一見怪しいと感じられない注文が後々チャージバックとなるケースも少なくありません。自社だけでなく他店での使用履歴参照や、受注時に自動判定できるような仕組みを設けることで、急な攻撃・巧妙な攻撃に対する対抗策となるかもしれません。
どんな対策が求められるのか
チャージバックが増加すると、カード会社から何かしらの不正対策を求められる可能性があります。では、ECサイト運営者はどのような不正利用対策を採用すればいいのでしょうか。
近年、導入が進んでいる「セキュリティコード」の利用、「3Dセキュア」について見てみます。
- セキュリティコードの利用
「セキュリティコード」はカード裏面の3桁(AMEXは表面4桁)を決済時に入力するもの。日本クレジットカード協会が定めるガイドラインでは、加盟店でのセキュリティコードの保持は禁止されているなど、漏えいリスクが低いとされています。セキュリティを1段アップする方法としておすすめしますが、カードがリアルの場で盗難されると悪用されてしまう可能性があります。 - 3Dセキュア
現在、不正利用時にEC事業者がチャージバックを負担しなくて済む方法があります。それは「3Dセキュア」の搭載です。各カードブランドにてカード会員が独自のIDとパスワードを設定し、決済完了前にIDとパスワードを入力することでセキュリティを担保する方法です。
ただ、セキュリティコードに比べて普及が進んでいないのが実情。3DセキュアのIDとパスワード入力画面が表示されると購入ハードルが上がってしまいます。
何も対策していないが4割超
では、実際のEC事業者はどんな対策を施しているのでしょうか。「チャージバック防止のための対策」を施しているかサイバーソースがEC事業者に聞いたアンケートによると、43.2%が「特に仕組みを導入していない」と回答。20%台で「3Dセキュア」「自社内の受注審査」が続いています
チャージバックが増えると事業継続に関する問題に直結する可能性がある一方、不正利用対策を強固にすることは、サイト利用者にとって「買いにくいサイト」に映る、つまり購入のハードルが上がってしまうといった可能性があります。
セキュリティの向上と売り上げアップはトレードオフの関係にある、といっても過言ではありません。
ただ、「セキュリティコード」「3Dセキュア」といった方法以外にも、注文データの監視といった不正検知などのサービスがあります。自社にとって何が最適なのか、改めて考えていきたいところ。

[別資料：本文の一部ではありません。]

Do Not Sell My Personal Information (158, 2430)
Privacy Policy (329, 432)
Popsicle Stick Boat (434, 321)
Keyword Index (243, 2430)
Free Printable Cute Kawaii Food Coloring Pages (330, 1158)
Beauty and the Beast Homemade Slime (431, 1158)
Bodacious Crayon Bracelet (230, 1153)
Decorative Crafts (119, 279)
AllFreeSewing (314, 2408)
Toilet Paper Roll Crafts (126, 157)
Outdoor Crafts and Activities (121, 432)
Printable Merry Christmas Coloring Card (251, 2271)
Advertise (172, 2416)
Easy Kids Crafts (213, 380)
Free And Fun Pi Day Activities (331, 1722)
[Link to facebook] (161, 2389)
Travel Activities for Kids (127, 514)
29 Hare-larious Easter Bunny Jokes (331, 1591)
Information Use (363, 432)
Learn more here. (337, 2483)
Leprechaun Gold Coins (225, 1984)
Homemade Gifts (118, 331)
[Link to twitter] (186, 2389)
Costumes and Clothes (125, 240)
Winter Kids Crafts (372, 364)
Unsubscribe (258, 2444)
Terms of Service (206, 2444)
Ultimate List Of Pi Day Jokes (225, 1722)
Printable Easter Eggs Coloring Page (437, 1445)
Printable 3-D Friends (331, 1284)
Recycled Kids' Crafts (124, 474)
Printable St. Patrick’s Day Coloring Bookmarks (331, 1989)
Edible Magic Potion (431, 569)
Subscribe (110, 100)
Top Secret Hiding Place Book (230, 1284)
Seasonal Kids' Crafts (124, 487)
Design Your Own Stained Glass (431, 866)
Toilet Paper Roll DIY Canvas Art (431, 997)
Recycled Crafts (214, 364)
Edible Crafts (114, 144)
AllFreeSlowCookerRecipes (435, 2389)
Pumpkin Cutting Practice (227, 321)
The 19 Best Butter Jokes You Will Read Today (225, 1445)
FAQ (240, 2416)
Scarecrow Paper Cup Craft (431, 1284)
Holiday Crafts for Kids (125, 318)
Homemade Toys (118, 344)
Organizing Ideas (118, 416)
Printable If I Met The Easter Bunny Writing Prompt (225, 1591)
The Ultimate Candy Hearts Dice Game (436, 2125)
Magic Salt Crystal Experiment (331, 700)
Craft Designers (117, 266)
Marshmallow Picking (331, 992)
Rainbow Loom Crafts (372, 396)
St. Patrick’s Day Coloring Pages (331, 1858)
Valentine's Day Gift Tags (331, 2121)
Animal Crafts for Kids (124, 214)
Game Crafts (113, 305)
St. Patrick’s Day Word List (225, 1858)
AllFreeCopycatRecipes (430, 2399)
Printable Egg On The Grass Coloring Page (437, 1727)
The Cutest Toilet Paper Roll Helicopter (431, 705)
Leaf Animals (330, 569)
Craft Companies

今回、取材に応じてくれたサイバーソースは次のように説明しています。
不正手口も日々進化しています。巧妙化すると、審査のための時間が長引いたり、チェックする注文件数が増加します。自社で常時カスタマイズ可能である仕組みがあると、効率的に対策できるかもしれません。
日本の不正取引率は海外に比べてとても低く比較的安全なマーケット環境と言われます。しかし、世界各国で対応が進むクレジットカードのEMV(ICチップ)化により、不正グループのターゲットは対面決済からECなどの非対面決済へ、またEMV対応が進んでいない国へ移りつつあります。
今後のカード取引/オンライン販売の拡大を見据えても、日本で不正利用件数が増加する可能性は否めません。そうなった時に、収益の確保と現場の業務負荷軽減のバランスがキーとなってきます。